## Exercise goal
From the entries below, return only the lines starting at the one that contains "The width and height of the screenshot is (746, 634)." and ending at the one that contains "This screenshot has height=435, width=378.", exactly as they stand.

### Data for this task

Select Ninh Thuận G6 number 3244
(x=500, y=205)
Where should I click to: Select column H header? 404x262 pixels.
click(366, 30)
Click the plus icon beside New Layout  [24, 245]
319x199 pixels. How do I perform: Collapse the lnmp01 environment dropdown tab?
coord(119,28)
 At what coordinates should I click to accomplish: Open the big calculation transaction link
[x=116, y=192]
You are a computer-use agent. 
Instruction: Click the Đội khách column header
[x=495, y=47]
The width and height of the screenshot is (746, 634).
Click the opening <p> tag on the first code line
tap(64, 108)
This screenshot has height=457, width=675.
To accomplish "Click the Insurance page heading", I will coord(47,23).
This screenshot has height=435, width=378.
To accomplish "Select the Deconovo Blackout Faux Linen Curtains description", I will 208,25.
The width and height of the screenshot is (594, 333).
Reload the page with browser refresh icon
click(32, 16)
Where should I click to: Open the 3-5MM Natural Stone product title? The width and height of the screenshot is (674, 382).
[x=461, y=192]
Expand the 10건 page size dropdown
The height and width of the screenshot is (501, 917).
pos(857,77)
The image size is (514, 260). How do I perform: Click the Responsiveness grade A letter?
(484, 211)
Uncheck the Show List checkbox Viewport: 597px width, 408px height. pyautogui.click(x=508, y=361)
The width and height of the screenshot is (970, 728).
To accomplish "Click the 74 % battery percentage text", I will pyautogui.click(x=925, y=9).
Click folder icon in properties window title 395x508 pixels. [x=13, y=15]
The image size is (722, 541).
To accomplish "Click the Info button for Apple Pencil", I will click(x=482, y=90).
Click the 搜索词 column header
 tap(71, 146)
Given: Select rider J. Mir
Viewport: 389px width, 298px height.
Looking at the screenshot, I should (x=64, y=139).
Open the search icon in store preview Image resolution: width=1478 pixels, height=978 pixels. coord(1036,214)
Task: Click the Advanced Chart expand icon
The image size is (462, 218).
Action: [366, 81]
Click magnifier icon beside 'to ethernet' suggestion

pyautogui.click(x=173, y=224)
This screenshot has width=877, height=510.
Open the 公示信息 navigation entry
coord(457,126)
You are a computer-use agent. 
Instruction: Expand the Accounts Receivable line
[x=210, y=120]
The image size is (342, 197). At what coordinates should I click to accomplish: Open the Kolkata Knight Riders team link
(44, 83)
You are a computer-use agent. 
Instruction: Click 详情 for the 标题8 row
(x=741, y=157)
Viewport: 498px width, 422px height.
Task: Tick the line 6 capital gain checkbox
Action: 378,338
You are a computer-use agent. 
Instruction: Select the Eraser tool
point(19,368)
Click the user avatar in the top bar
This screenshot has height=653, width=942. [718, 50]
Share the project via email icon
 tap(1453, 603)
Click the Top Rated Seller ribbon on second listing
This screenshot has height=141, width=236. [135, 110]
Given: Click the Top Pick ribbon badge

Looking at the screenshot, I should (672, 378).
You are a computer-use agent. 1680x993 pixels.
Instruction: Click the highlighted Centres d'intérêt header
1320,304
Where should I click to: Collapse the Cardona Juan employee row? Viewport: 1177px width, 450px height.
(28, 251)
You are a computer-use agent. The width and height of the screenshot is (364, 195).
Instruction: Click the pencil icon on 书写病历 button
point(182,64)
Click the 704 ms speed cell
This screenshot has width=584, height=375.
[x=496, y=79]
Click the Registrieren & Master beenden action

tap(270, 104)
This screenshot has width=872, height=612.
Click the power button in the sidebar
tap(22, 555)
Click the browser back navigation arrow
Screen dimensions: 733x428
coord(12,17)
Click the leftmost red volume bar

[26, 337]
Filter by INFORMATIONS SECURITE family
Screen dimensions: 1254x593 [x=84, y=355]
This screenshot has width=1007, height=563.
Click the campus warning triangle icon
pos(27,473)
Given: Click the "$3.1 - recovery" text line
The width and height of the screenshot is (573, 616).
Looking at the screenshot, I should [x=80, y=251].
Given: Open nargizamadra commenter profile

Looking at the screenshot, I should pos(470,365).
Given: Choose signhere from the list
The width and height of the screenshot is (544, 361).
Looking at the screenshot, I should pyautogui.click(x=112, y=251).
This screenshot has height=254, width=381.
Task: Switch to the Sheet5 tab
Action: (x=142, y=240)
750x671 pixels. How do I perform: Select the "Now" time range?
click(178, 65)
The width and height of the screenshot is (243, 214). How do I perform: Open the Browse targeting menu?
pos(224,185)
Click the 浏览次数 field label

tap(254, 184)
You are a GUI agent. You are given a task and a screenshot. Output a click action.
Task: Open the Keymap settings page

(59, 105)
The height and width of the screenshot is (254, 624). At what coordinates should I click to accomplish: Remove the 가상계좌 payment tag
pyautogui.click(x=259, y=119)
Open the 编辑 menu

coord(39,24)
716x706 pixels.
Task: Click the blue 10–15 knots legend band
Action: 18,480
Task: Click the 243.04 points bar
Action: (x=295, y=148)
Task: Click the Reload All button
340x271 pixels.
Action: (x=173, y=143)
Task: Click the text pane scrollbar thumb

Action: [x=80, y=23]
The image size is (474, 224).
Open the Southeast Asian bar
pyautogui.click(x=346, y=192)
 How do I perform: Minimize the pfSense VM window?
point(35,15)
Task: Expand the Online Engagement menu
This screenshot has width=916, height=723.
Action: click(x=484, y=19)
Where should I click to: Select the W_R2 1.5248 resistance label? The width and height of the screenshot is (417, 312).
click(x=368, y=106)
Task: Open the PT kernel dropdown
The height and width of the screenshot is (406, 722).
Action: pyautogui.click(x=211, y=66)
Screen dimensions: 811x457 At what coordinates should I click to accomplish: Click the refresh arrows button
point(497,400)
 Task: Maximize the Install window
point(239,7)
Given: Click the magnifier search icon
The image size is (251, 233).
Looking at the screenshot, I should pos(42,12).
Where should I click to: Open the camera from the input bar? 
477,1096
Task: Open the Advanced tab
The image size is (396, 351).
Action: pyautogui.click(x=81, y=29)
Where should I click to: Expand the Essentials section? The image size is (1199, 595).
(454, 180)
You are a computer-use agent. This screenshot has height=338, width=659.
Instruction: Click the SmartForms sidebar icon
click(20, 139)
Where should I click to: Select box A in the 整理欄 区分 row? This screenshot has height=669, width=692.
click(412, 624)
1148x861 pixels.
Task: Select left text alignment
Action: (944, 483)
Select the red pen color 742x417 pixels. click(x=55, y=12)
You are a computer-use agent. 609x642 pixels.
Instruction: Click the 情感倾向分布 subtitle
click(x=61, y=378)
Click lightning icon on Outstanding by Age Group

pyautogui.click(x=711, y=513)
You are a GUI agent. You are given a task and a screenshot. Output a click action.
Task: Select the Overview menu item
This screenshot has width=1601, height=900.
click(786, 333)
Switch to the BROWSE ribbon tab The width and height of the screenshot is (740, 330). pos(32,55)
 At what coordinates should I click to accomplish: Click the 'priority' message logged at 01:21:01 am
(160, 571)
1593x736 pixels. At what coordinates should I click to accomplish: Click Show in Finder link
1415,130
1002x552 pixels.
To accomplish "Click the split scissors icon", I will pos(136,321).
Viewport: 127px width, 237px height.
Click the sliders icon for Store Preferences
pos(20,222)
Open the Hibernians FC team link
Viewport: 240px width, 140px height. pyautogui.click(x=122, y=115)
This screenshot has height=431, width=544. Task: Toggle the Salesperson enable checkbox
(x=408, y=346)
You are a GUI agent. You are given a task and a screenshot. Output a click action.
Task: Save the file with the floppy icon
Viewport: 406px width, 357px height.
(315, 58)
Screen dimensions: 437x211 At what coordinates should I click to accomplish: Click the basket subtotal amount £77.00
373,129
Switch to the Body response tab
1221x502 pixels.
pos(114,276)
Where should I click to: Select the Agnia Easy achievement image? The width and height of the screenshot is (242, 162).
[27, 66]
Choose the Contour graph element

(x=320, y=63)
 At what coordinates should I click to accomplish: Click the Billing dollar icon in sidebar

######

## Output for this exercise
The width and height of the screenshot is (746, 634).
Click the opening <p> tag on the first code line
tap(64, 108)
This screenshot has height=457, width=675.
To accomplish "Click the Insurance page heading", I will coord(47,23).
This screenshot has height=435, width=378.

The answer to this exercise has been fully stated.